The Revised English Bible translation of the first verse reads: “If then our common life in Christ yields anything to stir the heart, any consolation of love, any participation in the Spirit, any warmth of affection or compassion…” In other words, if we’ve let Christ in—if Christ fills our hearts and minds—then we will be able to live together in unity, with humility, self-giving love, and joy. The “breath,” the Spirit, of Christ’s love, compassion, and power moves through us to make a certain kind of person and a certain kind of community. Eugene Peterson interprets verses 1-4 this way: “ If you’ve gotten anything at all out of following Christ, if his love has made any difference in your life, if being in a community of the Spirit means anything to you, if you have a heart, if you care—then do me a favor: Agree with each other, love each other, be deep-spirited friends. Don’t push your way to the front; don’t sweet-talk your way to the top. Put yourself aside, and help others get ahead. Don’t be obsessed with getting your own advantage. Forget yourselves long enough to lend a helping hand.” That right there is a different kind of community…

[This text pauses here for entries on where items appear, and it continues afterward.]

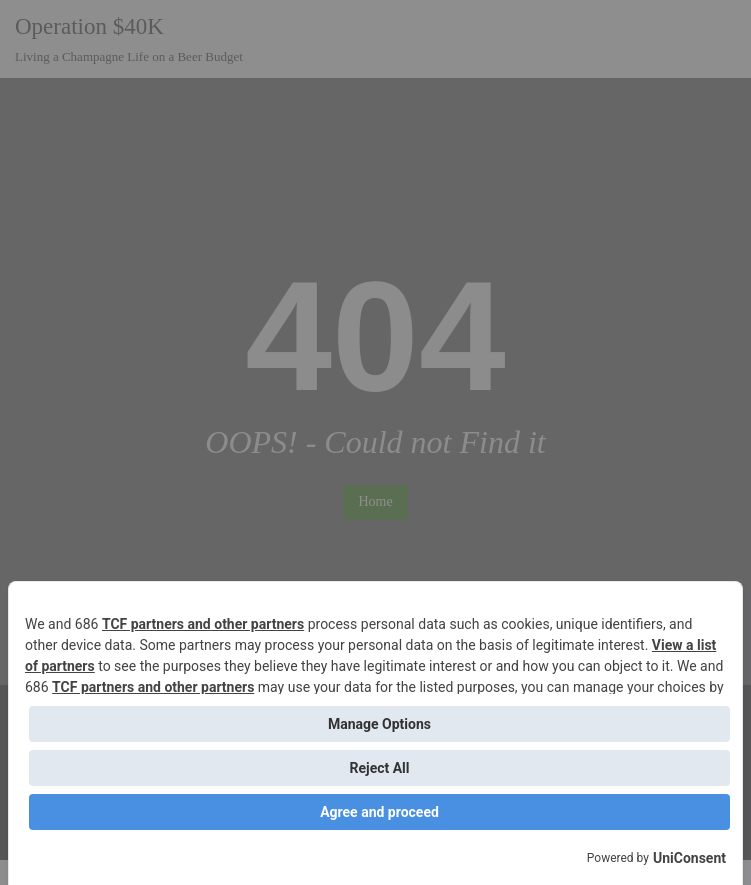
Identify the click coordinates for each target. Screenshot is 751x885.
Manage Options (379, 724)
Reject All (379, 768)
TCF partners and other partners (203, 624)
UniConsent (689, 858)
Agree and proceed (379, 812)
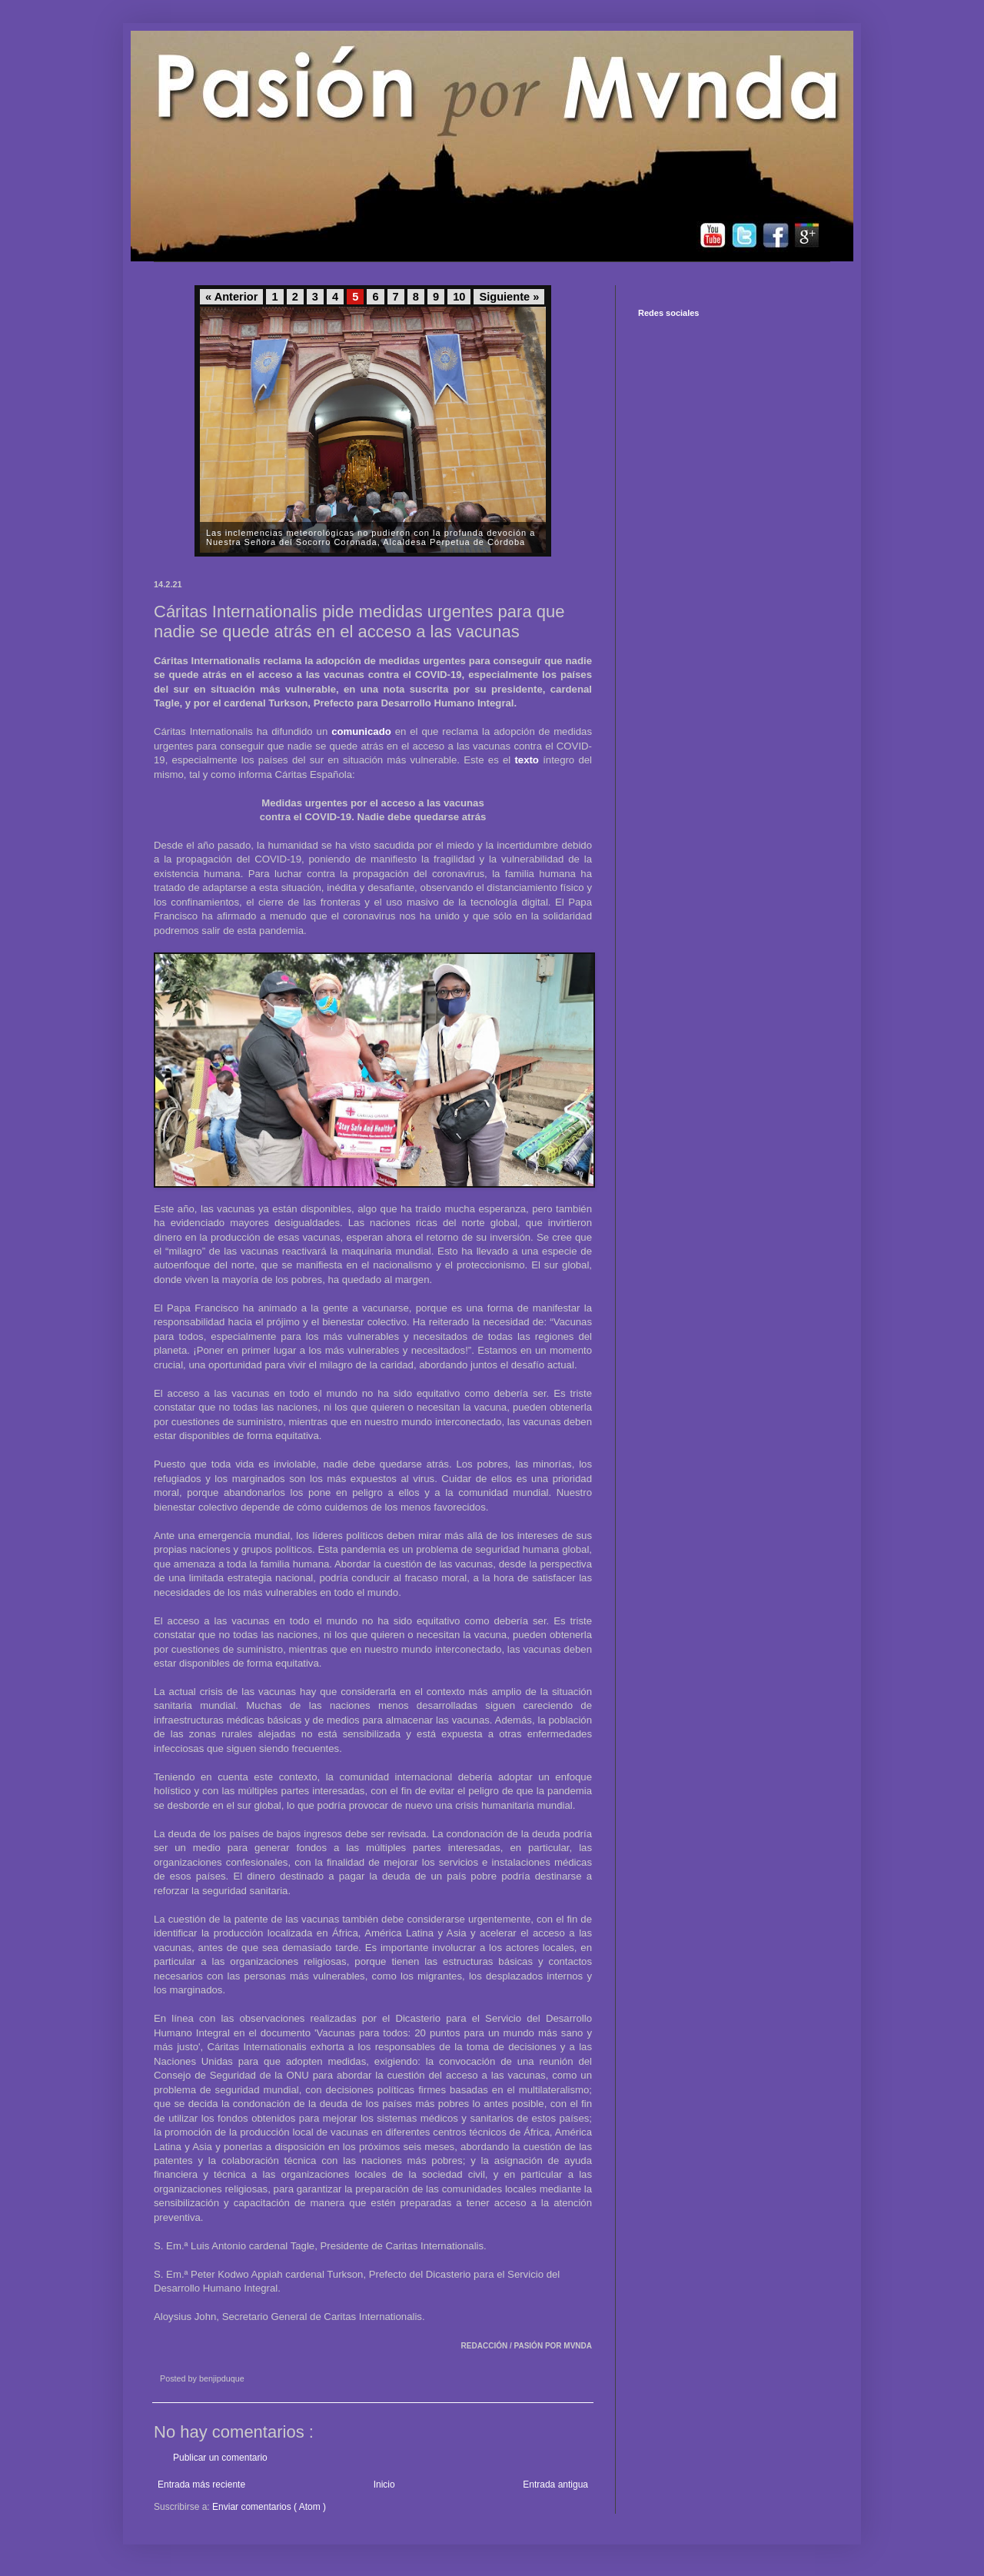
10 (459, 297)
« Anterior (231, 297)
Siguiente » (509, 297)
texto (526, 760)
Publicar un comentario (220, 2457)
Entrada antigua (555, 2484)
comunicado (361, 731)
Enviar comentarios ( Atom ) (269, 2506)
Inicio (384, 2484)
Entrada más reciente (201, 2484)
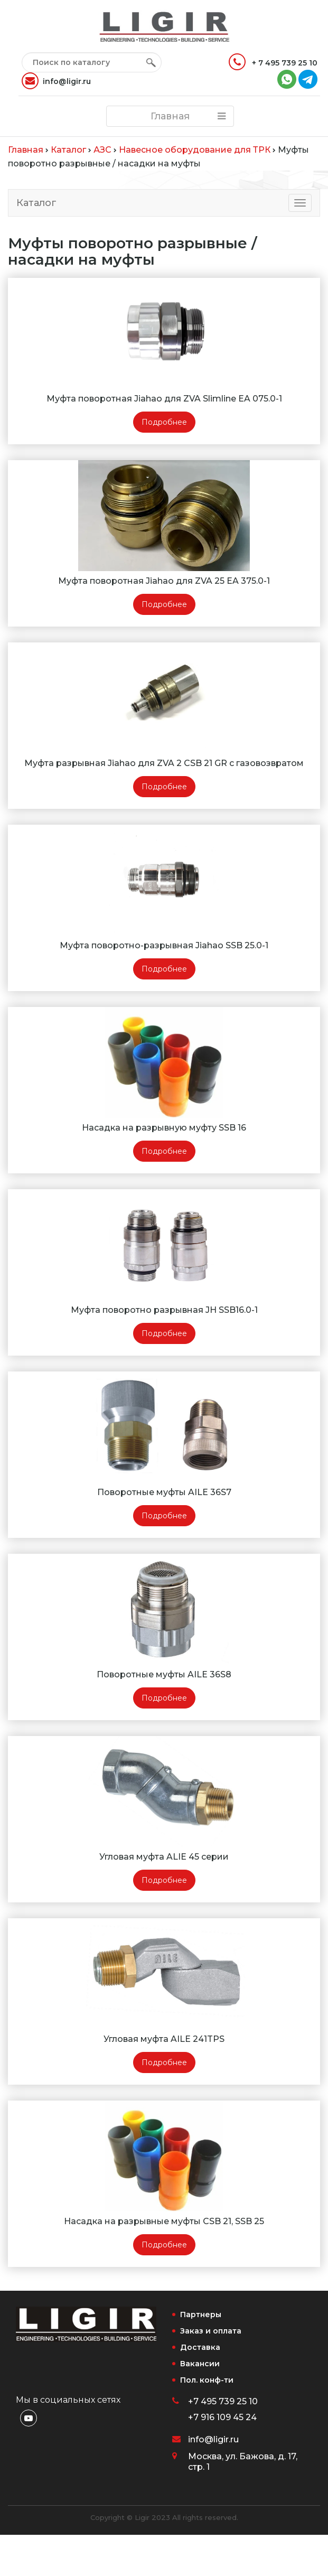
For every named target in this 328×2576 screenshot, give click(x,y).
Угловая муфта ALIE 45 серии (164, 1857)
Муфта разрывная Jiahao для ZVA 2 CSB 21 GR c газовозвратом (164, 763)
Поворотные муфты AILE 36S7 (164, 1492)
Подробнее (164, 422)
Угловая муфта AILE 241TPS (164, 2039)
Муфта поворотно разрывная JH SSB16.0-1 (164, 1310)
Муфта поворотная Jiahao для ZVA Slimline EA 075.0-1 (164, 399)
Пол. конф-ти (206, 2380)
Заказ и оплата (210, 2331)
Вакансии (200, 2363)
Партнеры (200, 2314)
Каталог (36, 203)
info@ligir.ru (56, 80)
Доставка (200, 2347)
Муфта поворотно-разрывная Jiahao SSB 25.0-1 (164, 945)
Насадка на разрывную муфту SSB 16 (164, 1128)
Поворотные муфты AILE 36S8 (164, 1674)
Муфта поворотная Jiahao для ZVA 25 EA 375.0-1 (164, 581)
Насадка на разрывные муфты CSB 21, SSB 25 (164, 2221)
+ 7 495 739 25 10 (273, 61)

And when Paul introduces the ancient hymn to Christ found in verses 6-11, he writes, “Let the same mind be in you that was in Christ Jesus” (2:5). The phrase “in you” is plural (en humin), and perhaps better translated “among you.” What we’re talking about here is not an individual endeavor. This is about how to live together in such a way that we embody and show what it looks like for the Christ breath to be poured out into us and to flow through and among us.
Christ “emptied himself”—poured himself out in humility and love, not asking for special treatment, not taking the easy way out, not avoiding the hunger and thirst of the wilderness, the ups and downs of life in community, or the suffering of the cross; but rather trusting in God’s provision and power. By becoming empty, Jesus made space for—became full of—God’s new-life-giving power, power that he poured out with and for others.
It’s one thing to know that God is with us and will provide for us in our wilderness places. It’s another to realize that no matter our current circumstance, we are called to let the mind of Christ, the breath of Christ, the Spirit of Christ be in us and among us in community so that we can do as Jesus did and pour ourselves out with and for others.
As we continually empty ourselves, allowing ourselves to receive the grace, love, and power that flows from God, God will make of us a certain kind of community: one that is poured out to quench the thirst of bodies and souls; one that responds and does our part to meet the needs around us; one that trusts God to sustain and guide us through the challenges of this present moment as a congregation and a nation; one that remembers the compassion and providence of God and rejoices in streams of possibility rather than complains about what feels lost. //
God pours into us what we need so that we may provide what others need. Jesus the Christ gave himself for us so that we may go into this beautiful, broken world and give ourselves for others in humility, in peace, in power, and in love. As we gather at the table today, remember your place among God’s people all around the world, give thanks for God’s abundant love and mercy, and pray that God might reveal where you are called to be poured out for others. Amen.